Cons: Boston's depth is both a blessing and a pricing complication. The team is so balanced that credit can get split, which means even a championship does not automatically become a pure Tatum coronation. He also still occupies that strange hobby zone where everybody knows he is great, but he does not always get priced like an untouchable inner-circle name. That can lead to gains that are real, but steadier than explosive.
Collector read: Tatum is one of the cleaner combinations of safety and upside on the board. He may not give you the sharpest percentage jump, but the path to a meaningful narrative upgrade is much more believable than it is for most established stars.
1. Shai Gilgeous-Alexander
Pros: Shai gets the top spot because the setup is cleaner than it is for anyone else here. The title path is real, the momentum is real, and a ring would move him from elite modern star into a much harder category to argue against. That is exactly what collectors want: a player whose team case, individual case, and market case are all live at the same time.

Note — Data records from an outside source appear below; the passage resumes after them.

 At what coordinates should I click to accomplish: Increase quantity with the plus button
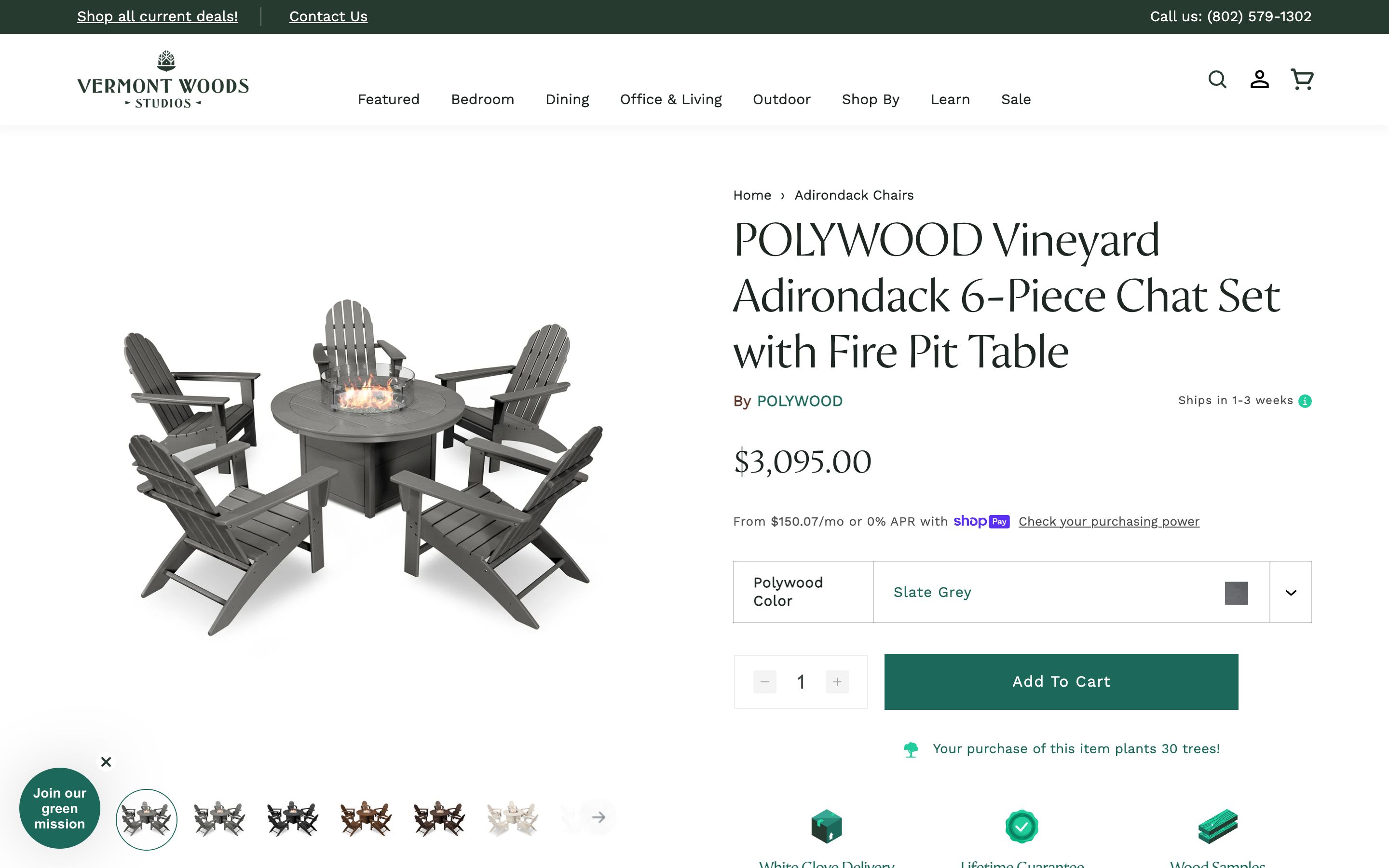(837, 682)
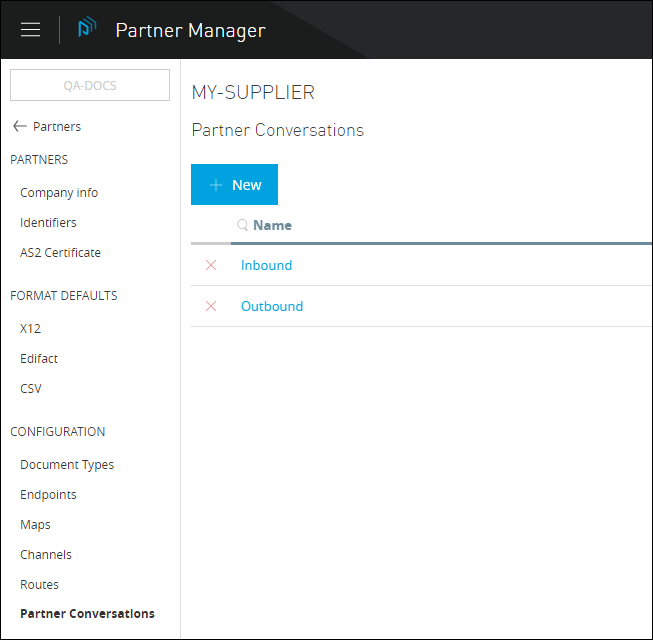Open the hamburger navigation menu
The image size is (653, 640).
pyautogui.click(x=30, y=30)
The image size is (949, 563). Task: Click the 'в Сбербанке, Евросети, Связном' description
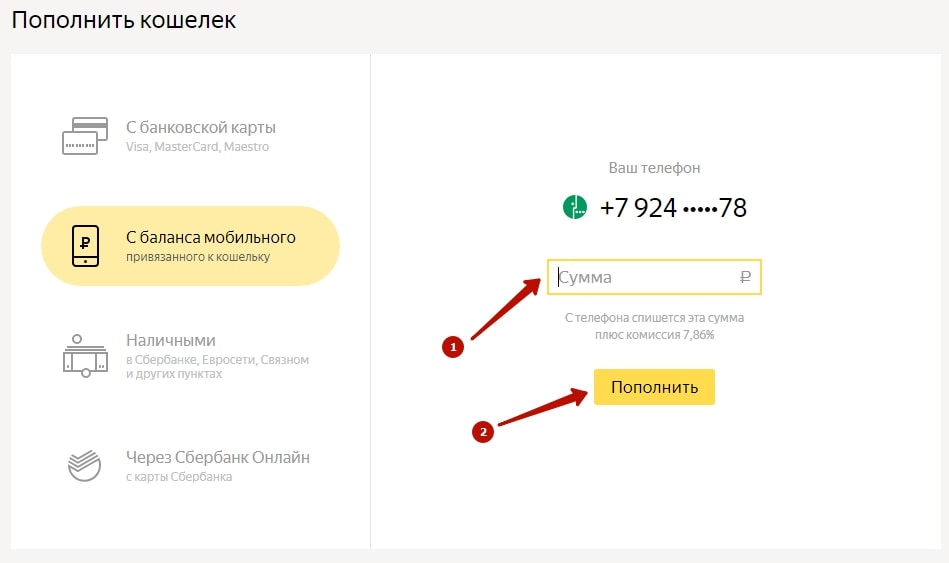click(x=217, y=359)
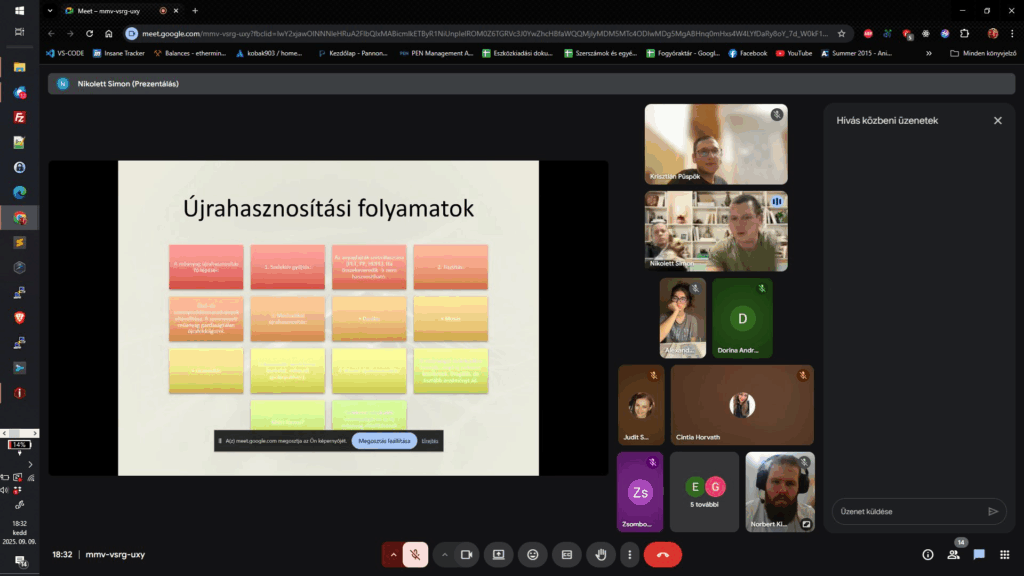
Task: Open the meeting details info icon
Action: (x=927, y=554)
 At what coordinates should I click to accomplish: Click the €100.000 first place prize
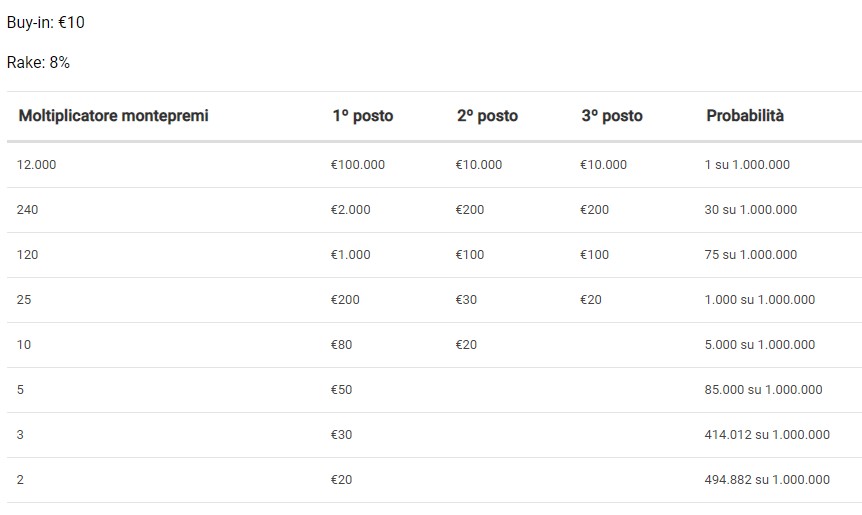(x=357, y=165)
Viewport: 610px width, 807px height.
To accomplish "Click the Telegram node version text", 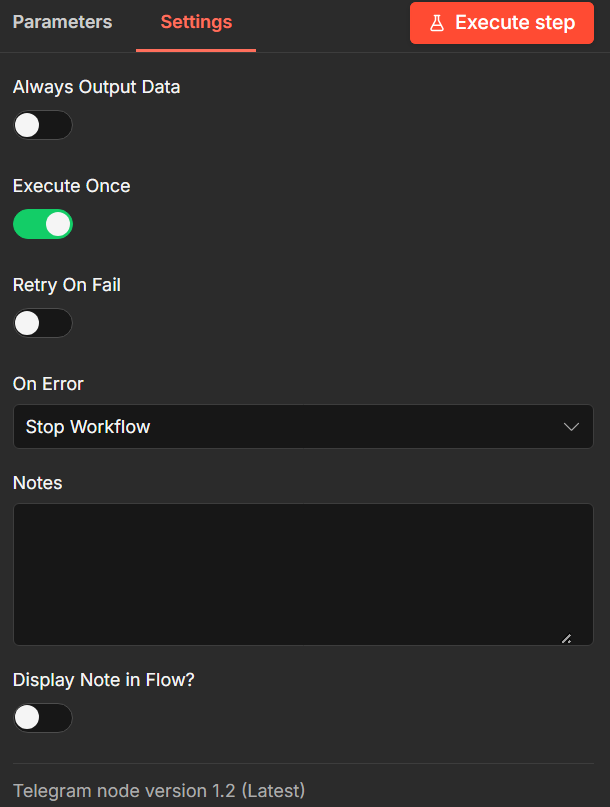I will coord(159,790).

Cons: The danger is that the hobby has already started to front-run that story. A lot of the hype is priced in, so you are not buying an ignored asset. If Oklahoma City wins more by system than by signature Shai moments, the bump could end up smaller than people expect. And if he has one shaky series, the old skepticism comes back fast because that is what happens when a market rises this quickly.
Collector read: Shai is still the best overall playoff buy because he blends ceiling, momentum, and realism better than anyone on the list. He is not the cheapest or the sneakiest. He is just the cleanest collector bet if you want the player most likely to leave the postseason in a stronger hobby tier.
Final Thoughts
If you want the cleanest overall bet, it is Shai. If you want the player whose narrative could change most with one trophy, it is Tatum. If you want the craziest legacy swing, it is Wembanyama. If you want the safest greatness case, it is Jokic. And if you want the best percentage-upside gamble, it is Brunson.
The main playoff mistake is paying peak prices for a player whose market already behaves like the ending is agreed on. The sharper move is to buy the star who can still force a different hobby conversation if the stage gets bigger.